Ads

Saturday, February 16, 2019

Jaka Lola Jilid 019

Namun Yo Wan adalah seorang pemuda yang sudah memiliki kepandaian tinggi. Larinya cepat seperti kijang dan setiap kali melalui hutan atau gunung yang sukar, dia masih dapat berlari cepat. Juga sebagai seorang pemuda yang berpakaian sederhana, tidak membawa apa-apa, dia terbebas daripada gangguan para perampok yang hanya memperhatikan orang-orang yang membawa barang barang berharga.
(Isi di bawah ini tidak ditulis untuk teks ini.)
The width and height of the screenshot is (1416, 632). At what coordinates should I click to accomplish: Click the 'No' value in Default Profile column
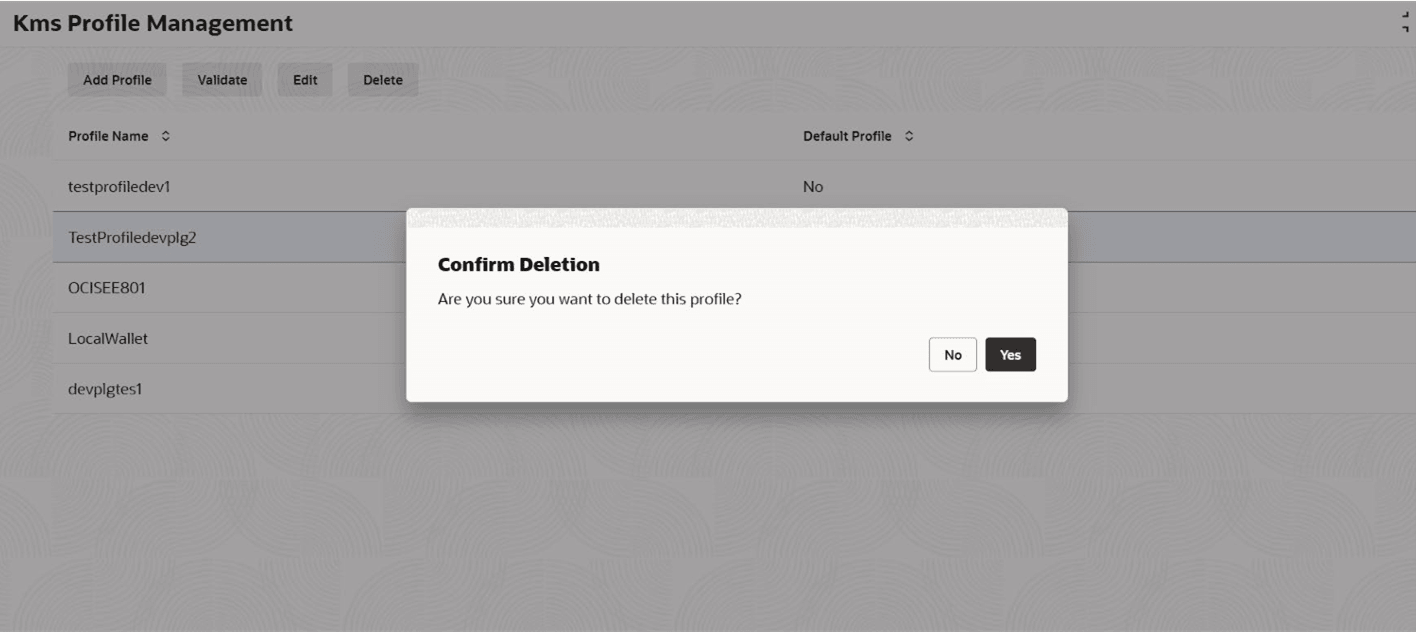click(x=813, y=187)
Setelah tiba di Pegunungan Himalaya, barulah pemuda itu mengalami kesukaran hebat. Beberapa kali hampir saja dia celaka ketika perjalanannya sampai di bagian yang tertutup salju. Dinginnya hampir tak tertahankan lagi. Pernah ada gunung es longsor, gugur dan kalau dia tidak cepat melompat ke dalam jurang dan berlindung, tentu dia akan terkubur hidup-hidup dalam salju.

Kurang lebih sebulan dia melalui perjalanan yang amat sukar dan sunyi ini. Hanya kadang-kadang dia berjumpa kelompok pengembara atau singgah di gubuk pertama. Ditempat seperti ini, uang tidak ada artinya lagi, tidak dapat menolong seseorang daripada kesengsaraan. Hanya sikap yang baik dapat menolongnya, karena pertolongan datang dari orang-orang yang tidak terbeli oleh harta, melainkan oleh keramahan.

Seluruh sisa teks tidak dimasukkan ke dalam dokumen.